Arrrrgghhh, this is killing me!


----------



## drbobguy (Mar 16, 2006)

Really, really sorry I missed this special order. I never understood the Luch one-handers, since it's just a normal watch with the minute-hand removed. But this model has finally changed my point of view. Gorgeous!


----------



## Machine Head (Jun 20, 2012)

Any update? Please? I am still dying, waiting!


----------



## armorius (Aug 22, 2011)

> Quote Originally Posted by Nikolaevich View Post
> Hello Colleagues!
> Unfortunately dispatch is delayed for a week. We identified 4 defective watches. We need to rescan the party to identify any shortcomings and to prevent disappointment.
> 
> ...


Me too... But am alive alive aliveeeee !!!!! ;-)


----------



## frantsous (Feb 11, 2011)

I am dying too


----------



## GuessWho (Jan 16, 2012)

I checked out the forum on watch.ru, looks like there have been some QC problems (glass crooked in the case, loose hands, etc), I think I would rather wait a little big longer than receive a broken watch, still the wait is killing me!:-d


----------



## Machine Head (Jun 20, 2012)

GuessWho said:


> I checked out the forum on watch.ru, looks like there have been some QC problems (glass crooked in the case, loose hands, etc), I think I would rather wait a little big longer than receive a broken watch, still the wait is killing me!:-d


Thanks for that update! Absolutely agree!


----------



## yurikim (Jan 13, 2012)




----------



## SonnyBBQ (Jul 26, 2012)

So sad I missed this one... My current Luch one-hander is getting much more wrist-time than I expected. And this Special edition looks fantastic. Great work.


----------



## armorius (Aug 22, 2011)

Superb job ok but, a question burn my lips and hunted my nights, where is the second hand ? :-d;-) (It's a joke of course)


----------



## Machine Head (Jun 20, 2012)

Is there any update please? Still dying waiting for this! Slowly and painfully!


----------



## sorcer (Jun 14, 2012)

The watches would be gradually shipped next week or so.


----------



## Nikolaevich (May 14, 2012)

*Shipping of LUCH GL-1 PROJECT!!!*

Hello comrades!
All defects were successfully eliminated!
Today, watches for the forum participants watchuseek hit the road!


*Nickname
**tracknumber
*CCCР
RR009138117BY
Armorius
RR009138205BY
camouflage
RR009138528BY
de fonk
RR009138545BY
frantsous
RR009138562BY
GuessWho
RR009138576BY
Ham2
RR009138222BY
JURMALAFMR
RR009138236BY
Lucidor
RR009138182BY
Machine Head
RR009138085BY
Mister Mike
RR009138094BY
Perdendosi
RR009137933BY
schnurrp
RR009137947BY
the.growler
RR009137981BY
zamazama
RR009138015BY


----------



## CCCP (Jul 1, 2006)

*Re: Shipping of LUCH GL-1 PROJECT!!!*



Nikolaevich said:


> Hello comrades!
> All defects were successfully eliminated!
> Today, watches for the forum participants watchuseek hit the road!
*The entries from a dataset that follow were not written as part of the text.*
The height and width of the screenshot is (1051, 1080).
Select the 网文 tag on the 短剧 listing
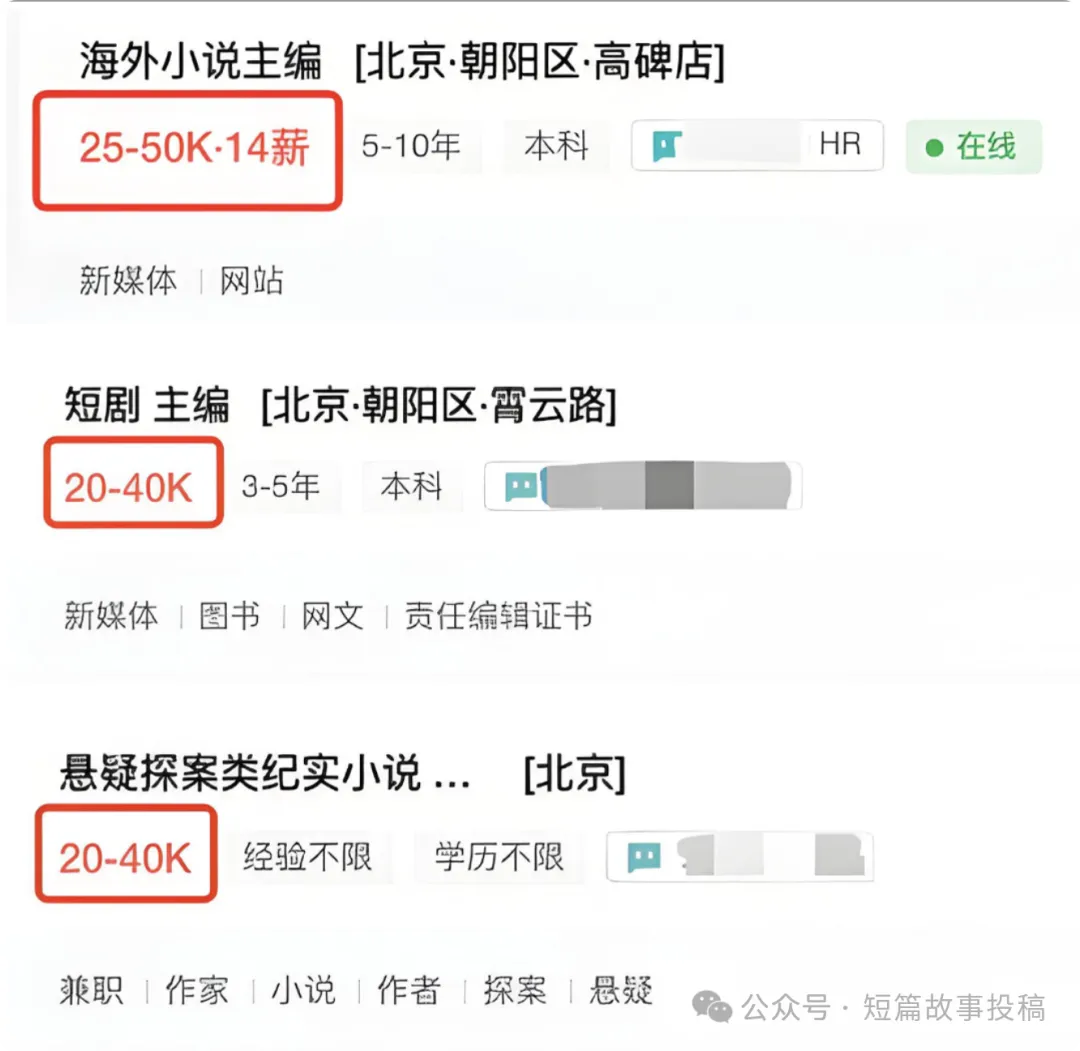[330, 617]
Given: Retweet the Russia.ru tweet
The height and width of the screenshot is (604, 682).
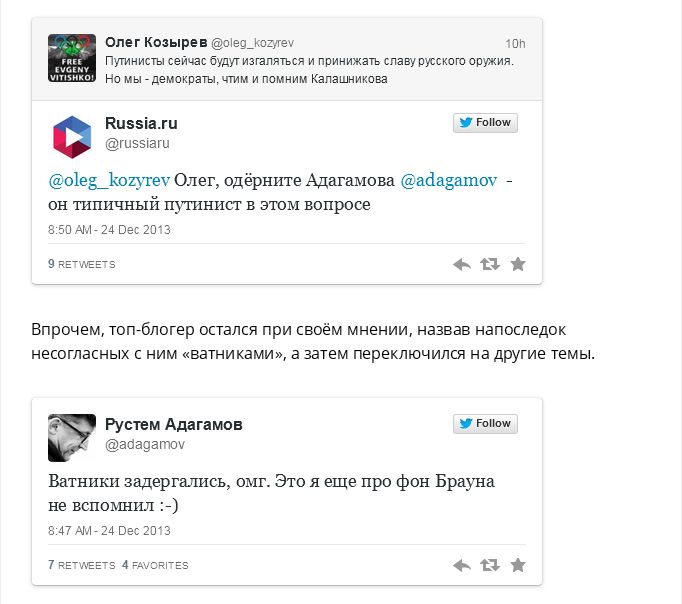Looking at the screenshot, I should pos(490,264).

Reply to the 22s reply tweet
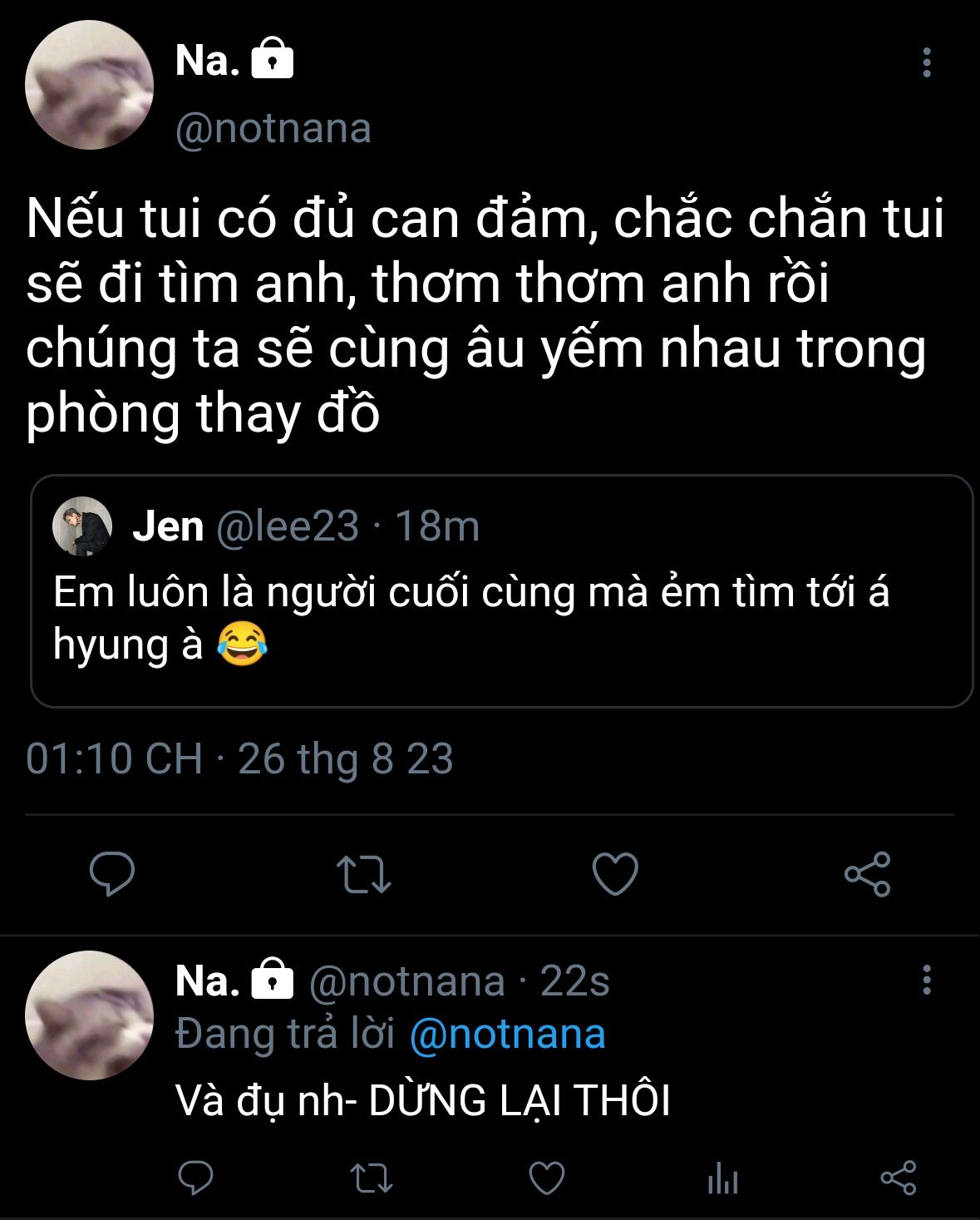(x=196, y=1178)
Thank you VERY much!!! :-!
It's a beautiful project and I'm glad I will have one


----------



## GuessWho (Jan 16, 2012)

*Re: Shipping of LUCH GL-1 PROJECT!!!*

Excellent news Nikolaevich! You handled everything like a professional and I cannot wait to see the end results of your hard work!


----------



## armorius (Aug 22, 2011)

*Re: Shipping of LUCH GL-1 PROJECT!!!*

Merci beaucoup  THX U ALL !!!!


----------



## frantsous (Feb 11, 2011)

*Re: Shipping of LUCH GL-1 PROJECT!!!*

You are the man !!!


----------



## Ham2 (Nov 25, 2010)

Many thanks Nikolaevich


----------



## Machine Head (Jun 20, 2012)

Thank you comrade Nikolaevich!


----------



## the.growler (Nov 7, 2012)

*Re: Shipping of LUCH GL-1 PROJECT!!!*

Bol'shoe spasibo, Andrei!


----------



## sorcer (Jun 14, 2012)

*Re: Shipping of LUCH GL-1 PROJECT!!!*

Got my Luch! Looks amazing.


----------



## GuessWho (Jan 16, 2012)

*Re: Shipping of LUCH GL-1 PROJECT!!!*



sorcer said:


> Got my Luch! Looks amazing.
> 
> View attachment 1191000


Looks good! Cannot wait until mine shows up!


----------



## frantsous (Feb 11, 2011)

The watches not reached America yet ......


----------



## Ham2 (Nov 25, 2010)

frantsous said:


> The watches not reached America yet ......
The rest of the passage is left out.